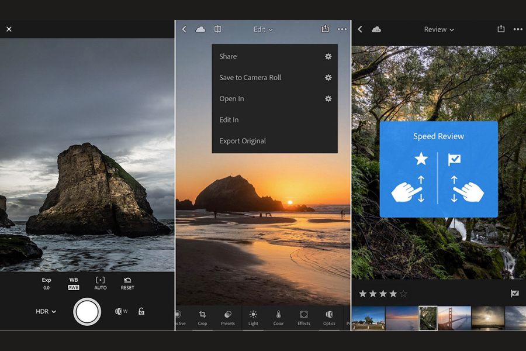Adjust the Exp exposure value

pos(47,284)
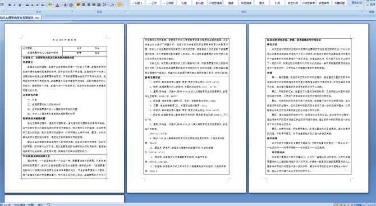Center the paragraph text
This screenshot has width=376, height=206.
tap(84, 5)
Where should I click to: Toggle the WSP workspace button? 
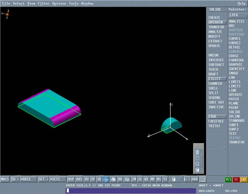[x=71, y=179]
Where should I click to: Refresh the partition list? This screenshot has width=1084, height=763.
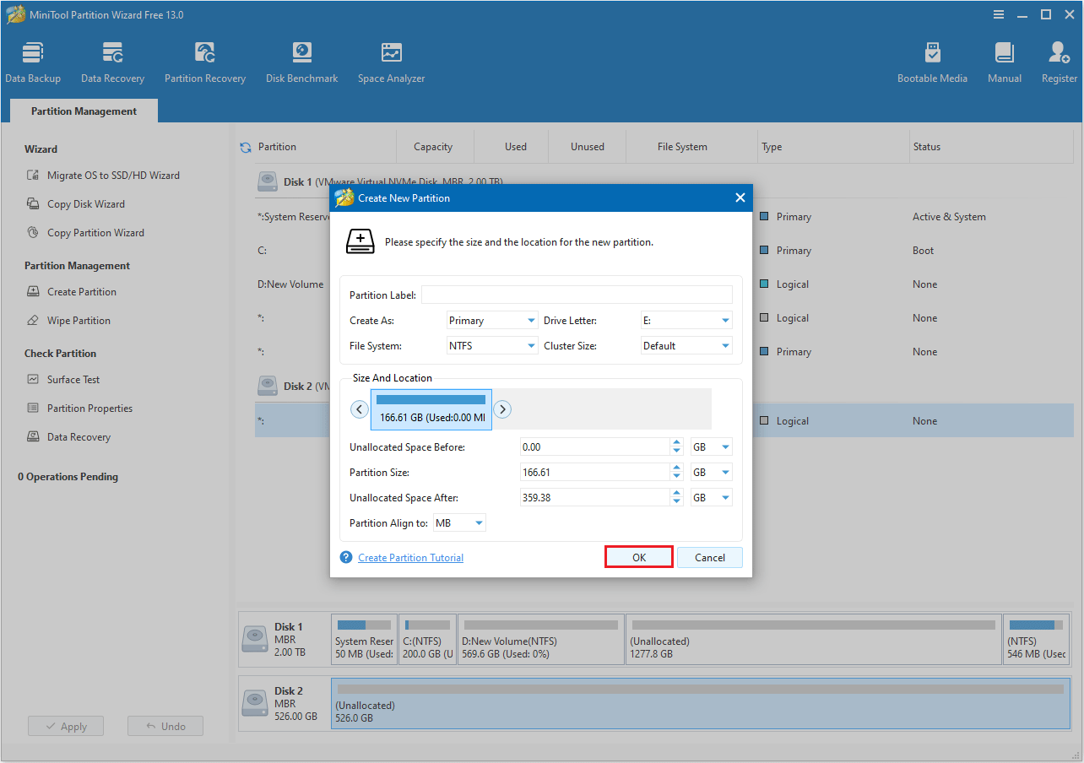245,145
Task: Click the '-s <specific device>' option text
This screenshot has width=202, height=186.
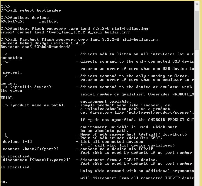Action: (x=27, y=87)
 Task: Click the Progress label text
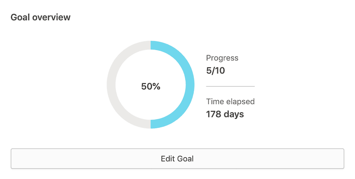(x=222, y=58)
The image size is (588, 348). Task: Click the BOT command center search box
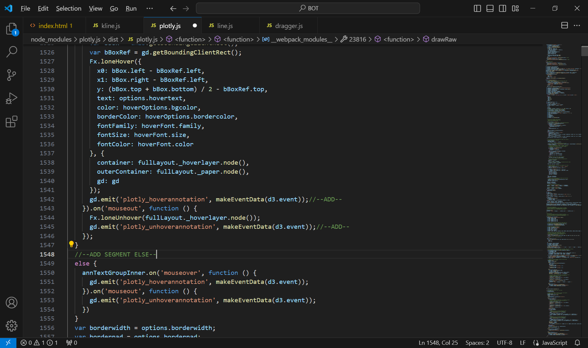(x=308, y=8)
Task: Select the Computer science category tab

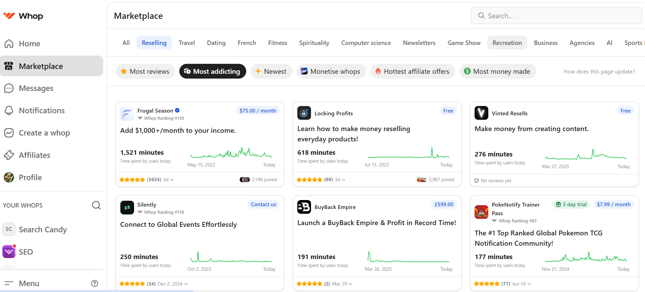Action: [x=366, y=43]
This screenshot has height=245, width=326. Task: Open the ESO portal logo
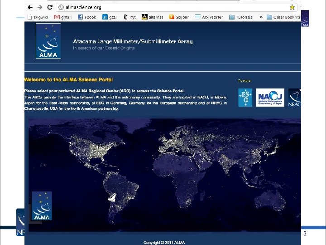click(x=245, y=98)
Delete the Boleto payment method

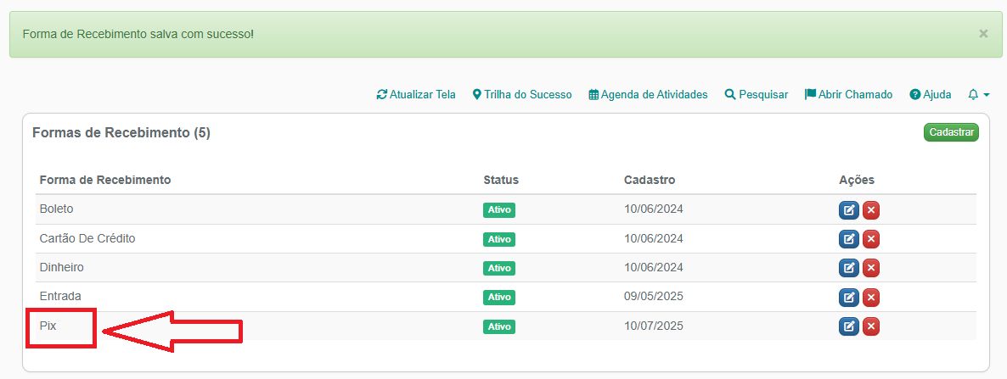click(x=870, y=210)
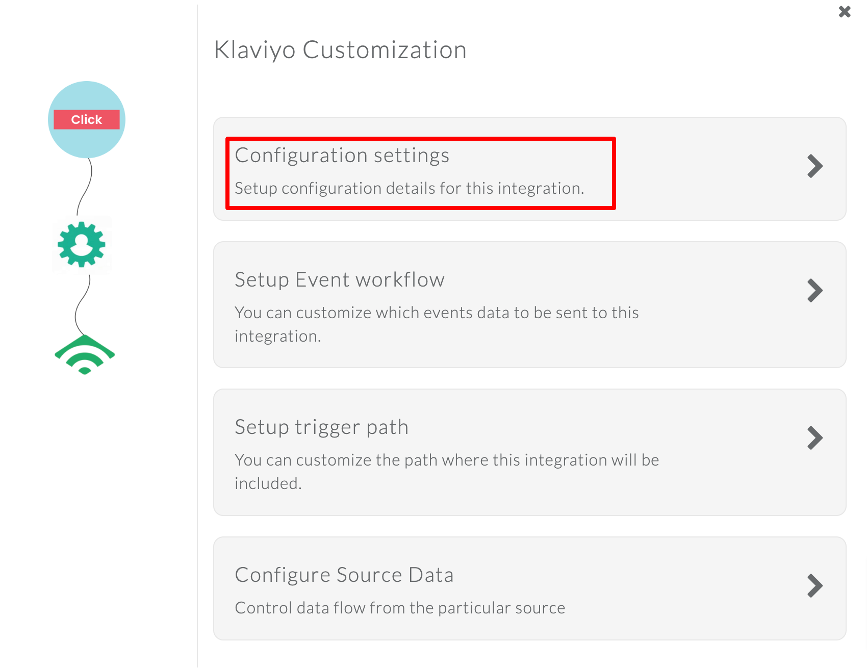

Work item: Find the line containing "This screenshot has height=245, width=326.", then extract it and every line after it to the end of the data above, exactly and nothing else, without pictures.

Result of the exercise:
This screenshot has height=245, width=326. Task: Open the ESO portal logo
click(x=245, y=98)
Delete the Boleto payment method

click(x=870, y=210)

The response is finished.